» Data for analysis:
○ ○ ○

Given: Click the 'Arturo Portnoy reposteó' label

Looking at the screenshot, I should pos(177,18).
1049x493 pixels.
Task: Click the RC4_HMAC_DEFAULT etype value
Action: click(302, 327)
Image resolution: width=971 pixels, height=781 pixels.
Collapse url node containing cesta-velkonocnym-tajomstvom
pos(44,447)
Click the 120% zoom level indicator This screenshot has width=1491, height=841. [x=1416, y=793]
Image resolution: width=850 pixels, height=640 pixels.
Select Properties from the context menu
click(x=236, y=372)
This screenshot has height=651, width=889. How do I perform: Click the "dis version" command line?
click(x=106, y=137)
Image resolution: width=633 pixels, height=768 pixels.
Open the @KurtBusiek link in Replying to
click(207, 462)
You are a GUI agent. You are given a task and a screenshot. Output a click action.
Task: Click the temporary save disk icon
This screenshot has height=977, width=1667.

○ ○ ○

» Task objective: Report, with no additional words, how many lines in the records above contain the word "resolution".

» Problem solution: 3